The first type is the "shopaholic". Shopaholics suffer an incessant retail craving, which Oilyragopedia describes as follows: "Retail craving is shopping with the primary purpose of improving the buyer's mood or disposition. Often seen in people during periods of depression or transition, it is normally a short-lived habit but can develop into 'shopaholism' in chronic cases."

In 2001, the European Union found 33 per cent of shoppers had a "high level of addiction to rash or unnecessary consumption". This was causing debt problems for many, particularly young Scottish people and European politicians who are prone to overspending other people's money!

Shopaholics are easily recognisable because they usually shop with a sense of exuberance - and are even known to smile during the checkout process. They usually justify their recidivist shopping on the grounds that they are buying "essential" items, like chocolate biscuits and potato chips.

The second personality type recognised is the "hunter". You can recognise hunters because they are usually armed with a calculator, torch and notepad, and can be seen bending to the very lowest shelves or reaching to the very highest. They often work in pairs as this lets them readily compare prices.

Nowadays, the more tech-savvy hunters use text messaging and social media to alert other hunters to their discoveries. A text message about toilet paper may read something like this: "ABC 3ply-10 per cent, aisle2; min by 6 rolls. Go4it."
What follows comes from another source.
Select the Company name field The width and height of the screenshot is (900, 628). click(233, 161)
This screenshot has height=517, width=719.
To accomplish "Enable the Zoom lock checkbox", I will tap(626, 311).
Then there are "grazers". These people graze the aisles in a bovine, Daisy the Cow-like manner. They can be seen ruminating about purchases before making a considered decision. Another form of grazer is the "window shopper" - they amble their way through retail precincts, occasionally pressing their noses against the display glass. Grazers don't have a specific purchase in mind. They just want to be around retail excitement, watching other people shop and struggle under the weight of their heavy shopping bags.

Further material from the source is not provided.